A história da organização das mulheres é bem antiga. Nos anos de 1600, com o aumento da fome na França, as mulheres organizaram diversas revoltas por comida. Eram os chamados Motins de Mulheres. As revoltas ocorriam não só porque as mulheres eram as responsáveis por garantir a alimentação, mas também porque grande parte das mulheres na Europa daquele período era impedida de trabalhar por salários.

A origem do 8 de Março é atribuída ao incêndio ocorrido em Nova York no dia 25 de março de 1911 na Triangle Shirtwaist Company, quando 146 trabalhadores morreram, sendo 125 mulheres e 21 homens, que trouxe à tona as más condições enfrentadas por mulheres na Revolução Industrial.

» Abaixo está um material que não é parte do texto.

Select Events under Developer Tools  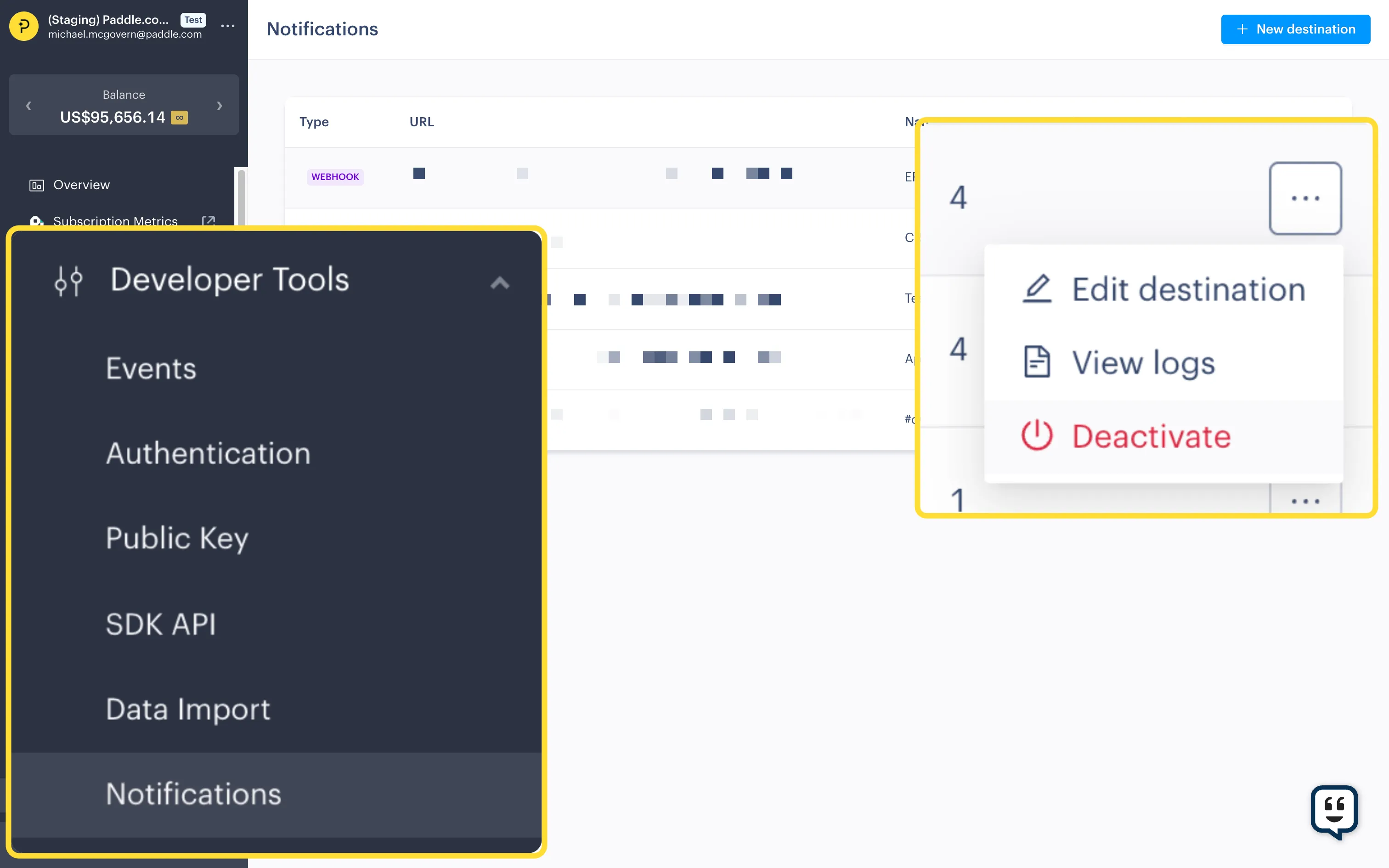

Até o início do século 20, o voto, na quase totalidade dos países, era um direito exclusivo dos homens – especialmente de homens ricos. Somente há pouco mais de 80 anos as mulheres brasileiras conquistaram o direito ao voto, adotado em 1932, através do Decreto nº 21.076 instituído no Código Eleitoral Brasileiro, e consolidado na Constituição de 1934. Mas a luta pelo voto já havia começado muito tempo antes.

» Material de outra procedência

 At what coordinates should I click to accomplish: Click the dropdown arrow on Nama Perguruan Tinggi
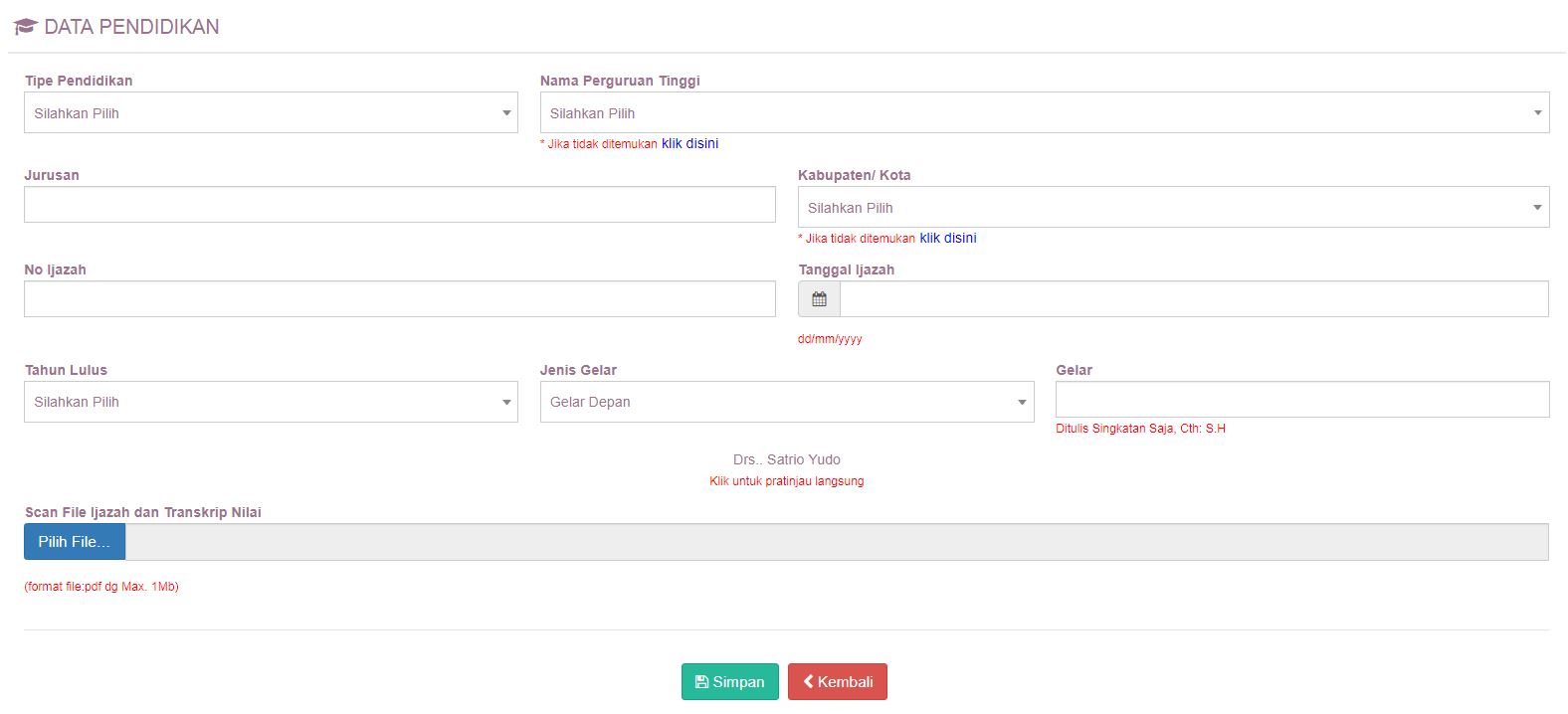(x=1537, y=113)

O 8 de Março é, portanto, um dia para promover transformações na vida das mulheres.

Recente pesquisa divulgada pela Oxfam aponta que as mulheres são a maioria das pessoas mais pobres do mundo. Isso não só porque o salário das mulheres são, em média, 20% mais baixo que o dos homens, mesmo desempenhando as mesmas funções, mas também porque 42% das mulheres não conseguem um emprego porque são responsáveis por todo o trabalho de cuidado em casa.

A violência contra a mulher é outro dado alarmante. Em 2019, apesar da queda de 6,7% nos homicídios dolosos de mulheres no Brasil, houve uma alta de 12% nos feminicídios – que são os crimes de ódio motivados pela condição de gênero.

Em nosso país, o avanço da agenda neoliberal e do autoritarismo, que retirou direitos de toda a classe trabalhadora, ameaça especialmente os direitos das mulheres. Elas são as mais atingidas pelo desemprego, pelos postos precários de trabalho e pela informalidade (IBGE, 2019).

Além disso, o desmonte das políticas públicas que dão autonomia às mulheres e lhes possibilita romper com o ciclo de violência vêm sofrendo cortes. Um dos maiores exemplos é o programa Minha Casa Minha Vida, que deu prioridade às mulheres (as casas financiadas ficaram no nome delas). Bem como o Bolsa Família, que teve a política de priorizar as mães para recebimento do benefício. Iniciativas como essa tiraram milhões de pessoas da pobreza e da extrema pobreza.

Hoje, as mulheres brasileiras continuam sendo discriminadas, violentadas – psicologicamente e fisicamente – menosprezadas e inferiorizadas. Neste contexto, a responsabilidade pela efetiva igualdade é de cada um de nós, mediante o combate à cultura machista e renovação da estrutura social, conferindo à mulher a sua devida posição: exatamente igual à que homem ocupa.

Neste 8 de Março, o Sindicato dos Fazendários do Ceará (Sintaf) parabeniza cada servidora fazendária por seu valor, seu empenho e sua força na construção de uma sociedade igualitária. E conclama todos e todas a resistirem e lutarem junto às mulheres do mundo inteiro contra toda forma de opressão, discriminação e violência. Não basta dar flores: é preciso que a nossa sociedade, finalmente, dê condições para que cada mulher possa florescer.